• _TASK GOAL_: Leave out the lines before the one with "At what coordinates should I click to accomplish: Open"; output that line and all remaining lines of the records exactly.

[Collected data]
- - - - - - -
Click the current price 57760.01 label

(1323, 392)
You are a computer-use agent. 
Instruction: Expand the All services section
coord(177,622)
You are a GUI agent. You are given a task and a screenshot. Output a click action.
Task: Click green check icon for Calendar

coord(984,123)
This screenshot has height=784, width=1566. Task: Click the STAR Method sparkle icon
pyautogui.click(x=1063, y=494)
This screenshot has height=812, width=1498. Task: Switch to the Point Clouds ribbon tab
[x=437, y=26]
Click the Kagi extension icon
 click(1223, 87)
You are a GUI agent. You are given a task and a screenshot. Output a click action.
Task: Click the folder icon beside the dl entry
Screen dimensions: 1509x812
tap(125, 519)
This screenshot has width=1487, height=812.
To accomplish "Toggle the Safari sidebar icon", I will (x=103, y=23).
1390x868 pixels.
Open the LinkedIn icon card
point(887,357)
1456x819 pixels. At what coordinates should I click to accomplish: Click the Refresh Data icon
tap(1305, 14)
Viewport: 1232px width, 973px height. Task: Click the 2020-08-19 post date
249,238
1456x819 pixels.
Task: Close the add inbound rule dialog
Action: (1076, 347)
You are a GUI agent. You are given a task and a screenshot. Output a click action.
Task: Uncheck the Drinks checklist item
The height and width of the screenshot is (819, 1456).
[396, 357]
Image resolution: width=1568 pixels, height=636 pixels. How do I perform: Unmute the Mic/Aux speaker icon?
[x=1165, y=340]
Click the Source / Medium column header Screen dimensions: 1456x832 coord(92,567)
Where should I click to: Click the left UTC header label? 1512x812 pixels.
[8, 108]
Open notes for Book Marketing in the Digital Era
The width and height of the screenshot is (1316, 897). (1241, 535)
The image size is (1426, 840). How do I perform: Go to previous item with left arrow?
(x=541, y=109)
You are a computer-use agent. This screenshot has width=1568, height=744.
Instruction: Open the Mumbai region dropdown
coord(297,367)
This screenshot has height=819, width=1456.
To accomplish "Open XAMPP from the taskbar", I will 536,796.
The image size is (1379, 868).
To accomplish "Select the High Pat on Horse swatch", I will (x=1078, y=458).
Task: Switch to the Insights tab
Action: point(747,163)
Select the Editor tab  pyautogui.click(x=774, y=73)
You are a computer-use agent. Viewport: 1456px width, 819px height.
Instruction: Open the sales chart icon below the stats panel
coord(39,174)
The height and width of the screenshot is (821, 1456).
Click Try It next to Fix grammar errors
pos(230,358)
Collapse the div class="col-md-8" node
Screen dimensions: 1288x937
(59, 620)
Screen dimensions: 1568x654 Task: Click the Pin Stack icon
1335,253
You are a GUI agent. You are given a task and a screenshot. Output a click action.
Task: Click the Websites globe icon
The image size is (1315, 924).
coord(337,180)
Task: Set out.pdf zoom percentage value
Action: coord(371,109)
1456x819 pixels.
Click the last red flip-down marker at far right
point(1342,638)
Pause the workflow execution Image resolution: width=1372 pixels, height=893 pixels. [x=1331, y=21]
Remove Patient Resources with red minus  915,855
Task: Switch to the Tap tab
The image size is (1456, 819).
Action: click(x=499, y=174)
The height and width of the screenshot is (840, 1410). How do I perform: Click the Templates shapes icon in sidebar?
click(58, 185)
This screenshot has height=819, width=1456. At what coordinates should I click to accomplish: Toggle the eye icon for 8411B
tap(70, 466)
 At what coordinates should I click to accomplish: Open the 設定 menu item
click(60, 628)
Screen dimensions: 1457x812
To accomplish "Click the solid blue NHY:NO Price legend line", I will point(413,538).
- - - - - - -
• _RESPONSE TO THIS EXERCISE_:
 At what coordinates should I click to accomplish: Open the 設定 menu item
click(60, 628)
Screen dimensions: 1457x812
To accomplish "Click the solid blue NHY:NO Price legend line", I will point(413,538).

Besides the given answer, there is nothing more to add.